### Task prompt:
Count every line in the entries that holds the word "Collapse". The reply is that count alone.

▬▬▬

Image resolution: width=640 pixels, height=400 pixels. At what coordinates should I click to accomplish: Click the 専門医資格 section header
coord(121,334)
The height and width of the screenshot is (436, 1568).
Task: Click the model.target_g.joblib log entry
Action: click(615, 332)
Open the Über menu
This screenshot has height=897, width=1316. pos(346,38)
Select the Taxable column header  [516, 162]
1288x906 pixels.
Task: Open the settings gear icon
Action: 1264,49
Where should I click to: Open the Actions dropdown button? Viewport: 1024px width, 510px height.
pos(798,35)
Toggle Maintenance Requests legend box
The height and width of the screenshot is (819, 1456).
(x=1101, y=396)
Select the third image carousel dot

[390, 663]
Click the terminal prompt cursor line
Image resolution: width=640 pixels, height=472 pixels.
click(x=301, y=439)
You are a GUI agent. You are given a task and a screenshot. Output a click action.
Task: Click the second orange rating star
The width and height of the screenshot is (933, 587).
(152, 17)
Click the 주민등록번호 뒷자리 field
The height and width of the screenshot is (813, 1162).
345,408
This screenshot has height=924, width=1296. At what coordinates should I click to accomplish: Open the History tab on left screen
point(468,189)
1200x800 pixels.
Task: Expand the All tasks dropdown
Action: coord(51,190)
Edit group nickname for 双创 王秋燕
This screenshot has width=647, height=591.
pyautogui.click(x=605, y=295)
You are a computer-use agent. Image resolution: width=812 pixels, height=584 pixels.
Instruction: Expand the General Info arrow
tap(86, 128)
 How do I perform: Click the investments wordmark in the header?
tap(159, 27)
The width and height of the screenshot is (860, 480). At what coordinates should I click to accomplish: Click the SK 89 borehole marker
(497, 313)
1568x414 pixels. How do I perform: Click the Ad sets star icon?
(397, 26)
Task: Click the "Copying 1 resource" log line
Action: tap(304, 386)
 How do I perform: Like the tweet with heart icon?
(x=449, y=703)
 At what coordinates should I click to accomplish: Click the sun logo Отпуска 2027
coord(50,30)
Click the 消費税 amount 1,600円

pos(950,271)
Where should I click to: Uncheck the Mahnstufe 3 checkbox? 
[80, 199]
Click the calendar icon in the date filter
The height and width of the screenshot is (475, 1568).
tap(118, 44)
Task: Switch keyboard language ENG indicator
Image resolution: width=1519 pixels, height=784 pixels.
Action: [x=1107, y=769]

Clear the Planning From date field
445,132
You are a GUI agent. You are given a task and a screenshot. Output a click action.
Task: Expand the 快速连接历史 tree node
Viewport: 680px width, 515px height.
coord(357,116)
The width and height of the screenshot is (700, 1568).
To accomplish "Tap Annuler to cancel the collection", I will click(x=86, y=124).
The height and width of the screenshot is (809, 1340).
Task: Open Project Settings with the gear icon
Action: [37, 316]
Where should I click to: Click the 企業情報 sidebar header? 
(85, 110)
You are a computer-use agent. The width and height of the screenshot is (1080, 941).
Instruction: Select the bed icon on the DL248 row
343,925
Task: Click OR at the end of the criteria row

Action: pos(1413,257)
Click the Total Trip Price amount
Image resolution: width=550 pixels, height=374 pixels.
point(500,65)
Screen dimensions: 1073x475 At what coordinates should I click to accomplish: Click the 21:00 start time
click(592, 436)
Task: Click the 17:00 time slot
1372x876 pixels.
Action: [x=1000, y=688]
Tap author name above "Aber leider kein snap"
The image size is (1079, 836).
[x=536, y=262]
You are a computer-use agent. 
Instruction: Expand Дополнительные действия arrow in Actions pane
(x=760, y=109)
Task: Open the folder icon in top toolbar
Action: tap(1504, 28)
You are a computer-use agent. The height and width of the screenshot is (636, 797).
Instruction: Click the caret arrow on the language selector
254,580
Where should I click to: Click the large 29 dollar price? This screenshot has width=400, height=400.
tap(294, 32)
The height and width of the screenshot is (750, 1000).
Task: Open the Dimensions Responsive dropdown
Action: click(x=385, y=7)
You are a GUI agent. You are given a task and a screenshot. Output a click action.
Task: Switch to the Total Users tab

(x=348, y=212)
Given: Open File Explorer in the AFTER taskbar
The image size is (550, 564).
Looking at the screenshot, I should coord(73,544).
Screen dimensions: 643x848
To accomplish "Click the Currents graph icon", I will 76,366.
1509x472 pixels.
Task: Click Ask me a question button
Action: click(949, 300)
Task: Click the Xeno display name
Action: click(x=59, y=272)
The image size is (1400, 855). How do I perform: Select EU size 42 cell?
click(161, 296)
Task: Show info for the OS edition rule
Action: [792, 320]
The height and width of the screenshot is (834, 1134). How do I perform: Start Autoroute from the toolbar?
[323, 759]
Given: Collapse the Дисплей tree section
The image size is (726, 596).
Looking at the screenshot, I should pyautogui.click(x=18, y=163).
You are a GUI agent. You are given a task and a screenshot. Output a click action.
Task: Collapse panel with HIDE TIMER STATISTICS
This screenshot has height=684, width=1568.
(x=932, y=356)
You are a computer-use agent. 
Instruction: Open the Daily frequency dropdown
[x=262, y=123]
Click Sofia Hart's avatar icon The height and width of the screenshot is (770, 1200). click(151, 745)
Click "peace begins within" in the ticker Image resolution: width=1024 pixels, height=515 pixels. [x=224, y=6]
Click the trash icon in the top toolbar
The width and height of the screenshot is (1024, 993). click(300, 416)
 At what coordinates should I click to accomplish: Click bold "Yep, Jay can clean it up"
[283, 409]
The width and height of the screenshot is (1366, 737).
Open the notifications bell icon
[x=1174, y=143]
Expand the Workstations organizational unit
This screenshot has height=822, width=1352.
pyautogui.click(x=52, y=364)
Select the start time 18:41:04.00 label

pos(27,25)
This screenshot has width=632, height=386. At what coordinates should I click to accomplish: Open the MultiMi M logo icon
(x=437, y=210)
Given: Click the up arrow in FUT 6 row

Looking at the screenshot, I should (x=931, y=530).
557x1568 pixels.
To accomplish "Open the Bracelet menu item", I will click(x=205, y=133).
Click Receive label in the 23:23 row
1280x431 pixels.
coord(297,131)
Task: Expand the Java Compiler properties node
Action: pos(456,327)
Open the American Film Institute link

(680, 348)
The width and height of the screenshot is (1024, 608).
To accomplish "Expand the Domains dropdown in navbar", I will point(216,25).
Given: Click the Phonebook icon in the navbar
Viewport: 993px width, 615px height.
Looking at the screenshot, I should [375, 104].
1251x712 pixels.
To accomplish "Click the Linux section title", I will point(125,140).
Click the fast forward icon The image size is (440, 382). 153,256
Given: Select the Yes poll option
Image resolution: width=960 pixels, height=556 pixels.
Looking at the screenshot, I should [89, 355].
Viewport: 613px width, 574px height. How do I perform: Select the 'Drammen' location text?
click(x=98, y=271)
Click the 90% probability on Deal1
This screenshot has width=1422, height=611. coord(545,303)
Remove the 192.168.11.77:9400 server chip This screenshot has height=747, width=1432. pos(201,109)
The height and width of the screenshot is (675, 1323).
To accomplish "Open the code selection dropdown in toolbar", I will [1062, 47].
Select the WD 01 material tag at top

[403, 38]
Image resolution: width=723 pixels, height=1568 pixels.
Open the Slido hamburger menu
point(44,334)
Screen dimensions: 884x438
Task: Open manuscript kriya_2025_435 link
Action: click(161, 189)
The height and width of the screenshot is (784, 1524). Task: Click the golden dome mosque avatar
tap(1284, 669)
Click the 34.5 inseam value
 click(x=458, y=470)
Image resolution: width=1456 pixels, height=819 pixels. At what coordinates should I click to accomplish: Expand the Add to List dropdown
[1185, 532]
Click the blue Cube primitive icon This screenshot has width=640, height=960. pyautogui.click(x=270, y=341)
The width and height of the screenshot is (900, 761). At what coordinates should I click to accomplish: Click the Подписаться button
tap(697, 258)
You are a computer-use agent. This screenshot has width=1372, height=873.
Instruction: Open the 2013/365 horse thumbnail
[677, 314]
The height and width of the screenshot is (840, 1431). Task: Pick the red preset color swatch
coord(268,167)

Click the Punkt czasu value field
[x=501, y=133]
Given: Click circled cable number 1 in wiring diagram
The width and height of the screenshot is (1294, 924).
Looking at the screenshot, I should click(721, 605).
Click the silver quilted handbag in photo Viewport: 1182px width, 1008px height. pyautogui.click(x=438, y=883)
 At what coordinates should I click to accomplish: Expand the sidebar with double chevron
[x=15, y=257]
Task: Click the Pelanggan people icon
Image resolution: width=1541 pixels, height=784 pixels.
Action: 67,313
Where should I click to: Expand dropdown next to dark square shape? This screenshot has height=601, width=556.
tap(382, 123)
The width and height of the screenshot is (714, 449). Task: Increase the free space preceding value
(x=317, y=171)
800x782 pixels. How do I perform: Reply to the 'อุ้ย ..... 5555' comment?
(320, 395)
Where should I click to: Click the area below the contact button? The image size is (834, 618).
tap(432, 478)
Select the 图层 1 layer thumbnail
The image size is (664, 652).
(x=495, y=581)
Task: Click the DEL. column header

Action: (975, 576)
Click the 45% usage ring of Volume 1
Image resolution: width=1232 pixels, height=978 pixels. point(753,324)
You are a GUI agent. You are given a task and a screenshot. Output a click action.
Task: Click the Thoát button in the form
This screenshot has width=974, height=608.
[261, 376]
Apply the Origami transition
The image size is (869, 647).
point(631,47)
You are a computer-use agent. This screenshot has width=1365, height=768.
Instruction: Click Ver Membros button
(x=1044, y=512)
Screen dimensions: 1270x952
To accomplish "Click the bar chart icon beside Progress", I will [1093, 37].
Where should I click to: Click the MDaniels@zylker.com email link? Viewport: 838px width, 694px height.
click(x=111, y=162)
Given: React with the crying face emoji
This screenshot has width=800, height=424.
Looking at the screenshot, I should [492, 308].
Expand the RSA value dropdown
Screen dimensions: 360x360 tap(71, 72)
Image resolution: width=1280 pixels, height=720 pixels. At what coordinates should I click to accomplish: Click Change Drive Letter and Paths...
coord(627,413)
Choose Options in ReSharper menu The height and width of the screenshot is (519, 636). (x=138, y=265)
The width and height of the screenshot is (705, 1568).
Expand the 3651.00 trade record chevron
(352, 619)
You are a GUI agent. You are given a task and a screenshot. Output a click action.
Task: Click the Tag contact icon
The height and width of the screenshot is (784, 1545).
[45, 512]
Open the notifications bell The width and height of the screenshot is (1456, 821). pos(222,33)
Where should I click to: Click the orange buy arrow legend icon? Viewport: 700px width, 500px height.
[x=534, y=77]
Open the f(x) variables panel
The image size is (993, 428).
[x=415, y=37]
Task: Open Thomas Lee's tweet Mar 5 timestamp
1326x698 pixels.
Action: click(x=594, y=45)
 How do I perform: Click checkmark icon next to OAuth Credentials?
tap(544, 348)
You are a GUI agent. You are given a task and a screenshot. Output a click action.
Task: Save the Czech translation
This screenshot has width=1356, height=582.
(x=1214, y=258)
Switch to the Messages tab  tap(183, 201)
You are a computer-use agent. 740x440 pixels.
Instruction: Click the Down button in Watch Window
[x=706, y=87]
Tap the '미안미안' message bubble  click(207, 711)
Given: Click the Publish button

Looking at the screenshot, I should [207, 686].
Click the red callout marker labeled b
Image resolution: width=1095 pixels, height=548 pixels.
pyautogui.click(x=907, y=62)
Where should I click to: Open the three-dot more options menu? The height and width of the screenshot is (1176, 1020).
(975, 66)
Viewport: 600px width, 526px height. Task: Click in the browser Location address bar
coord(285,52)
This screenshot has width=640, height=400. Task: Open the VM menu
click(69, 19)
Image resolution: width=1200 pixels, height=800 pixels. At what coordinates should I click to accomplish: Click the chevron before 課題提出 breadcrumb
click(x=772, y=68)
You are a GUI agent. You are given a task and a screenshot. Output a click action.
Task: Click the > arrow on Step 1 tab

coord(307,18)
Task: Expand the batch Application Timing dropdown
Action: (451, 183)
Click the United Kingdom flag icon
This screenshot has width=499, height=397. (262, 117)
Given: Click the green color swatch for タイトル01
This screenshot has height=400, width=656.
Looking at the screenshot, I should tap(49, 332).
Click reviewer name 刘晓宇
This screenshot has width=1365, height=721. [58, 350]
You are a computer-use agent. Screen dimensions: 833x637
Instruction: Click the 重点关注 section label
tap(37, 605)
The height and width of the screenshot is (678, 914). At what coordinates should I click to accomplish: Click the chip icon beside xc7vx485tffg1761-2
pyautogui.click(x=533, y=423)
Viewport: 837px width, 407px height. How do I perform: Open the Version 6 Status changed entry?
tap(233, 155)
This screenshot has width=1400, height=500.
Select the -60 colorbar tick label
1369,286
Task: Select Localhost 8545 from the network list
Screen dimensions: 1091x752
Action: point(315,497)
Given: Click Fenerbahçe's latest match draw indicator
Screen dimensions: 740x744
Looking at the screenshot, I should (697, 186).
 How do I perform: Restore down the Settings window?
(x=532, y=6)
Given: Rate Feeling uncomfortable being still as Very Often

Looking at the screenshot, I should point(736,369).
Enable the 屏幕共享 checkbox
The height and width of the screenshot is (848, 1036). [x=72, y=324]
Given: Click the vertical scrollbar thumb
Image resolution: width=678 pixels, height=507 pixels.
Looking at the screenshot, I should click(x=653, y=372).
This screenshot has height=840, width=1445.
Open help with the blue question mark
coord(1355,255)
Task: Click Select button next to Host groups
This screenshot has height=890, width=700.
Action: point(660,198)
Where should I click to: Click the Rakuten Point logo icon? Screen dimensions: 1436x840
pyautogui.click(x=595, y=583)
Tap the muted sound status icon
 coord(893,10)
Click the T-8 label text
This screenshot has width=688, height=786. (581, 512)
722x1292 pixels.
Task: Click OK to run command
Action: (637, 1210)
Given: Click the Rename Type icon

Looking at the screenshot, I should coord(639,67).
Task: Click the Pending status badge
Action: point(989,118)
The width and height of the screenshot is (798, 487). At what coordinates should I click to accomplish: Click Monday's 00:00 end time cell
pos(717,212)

▬▬▬

### Response to this exercise:
2